En ces heures où la réalité de la guerre nous rattrape de manière inquiétante, on doit se rappeler que c’est finalement une réalité qui n’a jamais été si éloigné de nous que ça. Bien sûr, il y a eu le conflit qui a déchiré l’ancienne Yougoslavie. Mais encore plus proche, la guerre civile en Irlande a représenté un conflit long et sanglant, qui ne s’est finalement achevé qu’il y a quelques années, même s’il était de nature très différente de ce qui se passe aujourd’hui en Ukraine. Kenneth Branagh nous entraîne sur les traces de son enfance marquée par par les troubles qui opposaient Protestants et Catholiques dans le Belfast des années 60. En intitulant sobrement son film Belfast.

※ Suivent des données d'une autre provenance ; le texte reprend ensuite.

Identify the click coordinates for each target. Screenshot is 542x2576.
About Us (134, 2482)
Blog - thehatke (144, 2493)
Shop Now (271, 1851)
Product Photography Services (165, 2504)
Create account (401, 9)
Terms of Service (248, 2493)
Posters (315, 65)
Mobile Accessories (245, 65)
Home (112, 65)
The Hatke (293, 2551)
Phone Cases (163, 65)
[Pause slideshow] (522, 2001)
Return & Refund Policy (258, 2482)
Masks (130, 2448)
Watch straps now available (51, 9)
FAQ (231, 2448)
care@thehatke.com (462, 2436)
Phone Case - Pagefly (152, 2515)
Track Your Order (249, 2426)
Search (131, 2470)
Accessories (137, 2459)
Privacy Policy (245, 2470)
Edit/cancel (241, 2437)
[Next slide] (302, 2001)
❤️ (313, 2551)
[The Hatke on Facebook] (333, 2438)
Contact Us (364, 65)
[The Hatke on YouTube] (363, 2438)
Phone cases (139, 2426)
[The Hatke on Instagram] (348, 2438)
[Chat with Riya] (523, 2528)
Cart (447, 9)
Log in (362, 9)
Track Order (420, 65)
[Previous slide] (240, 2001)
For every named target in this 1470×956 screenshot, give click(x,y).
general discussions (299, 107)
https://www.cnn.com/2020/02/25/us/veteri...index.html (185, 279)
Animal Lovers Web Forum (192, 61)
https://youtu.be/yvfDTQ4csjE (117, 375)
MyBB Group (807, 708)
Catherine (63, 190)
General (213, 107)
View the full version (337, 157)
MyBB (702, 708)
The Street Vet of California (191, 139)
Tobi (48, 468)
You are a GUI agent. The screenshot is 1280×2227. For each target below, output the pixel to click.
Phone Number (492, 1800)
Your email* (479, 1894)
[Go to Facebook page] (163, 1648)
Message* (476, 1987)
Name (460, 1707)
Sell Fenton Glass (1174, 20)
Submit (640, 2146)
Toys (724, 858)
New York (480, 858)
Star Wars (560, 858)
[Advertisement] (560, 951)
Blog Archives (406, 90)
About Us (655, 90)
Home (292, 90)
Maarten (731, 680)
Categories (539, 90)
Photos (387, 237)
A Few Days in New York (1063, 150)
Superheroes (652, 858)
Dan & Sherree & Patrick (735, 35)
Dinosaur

Belfast est un film à la fois très personnel, puisqu’il est largement autobiographique (même si le terme consacré est « librement inspiré de »), mais cherche aussi à nous faire découvrir un pan d’histoire. Se mélange donc histoire et Histoire. Quand l’un est l’autre vont parfaitement de paire, cela peut donner des films merveilleux. Ici, il y a quelque chose d’un rien artificiel qui nuit à l’impact du propos. C’est avant la trajectoire des personnages auxquels on s’est attaché qui va nous marquer, quand certains éléments de contexte un peu plus large semblent avoir été quelque peu rentrés au chausse-pied. Cela ne retire pas tout intérêt à l’ensemble, mais cela nous empêche de crier au chef d’œuvre.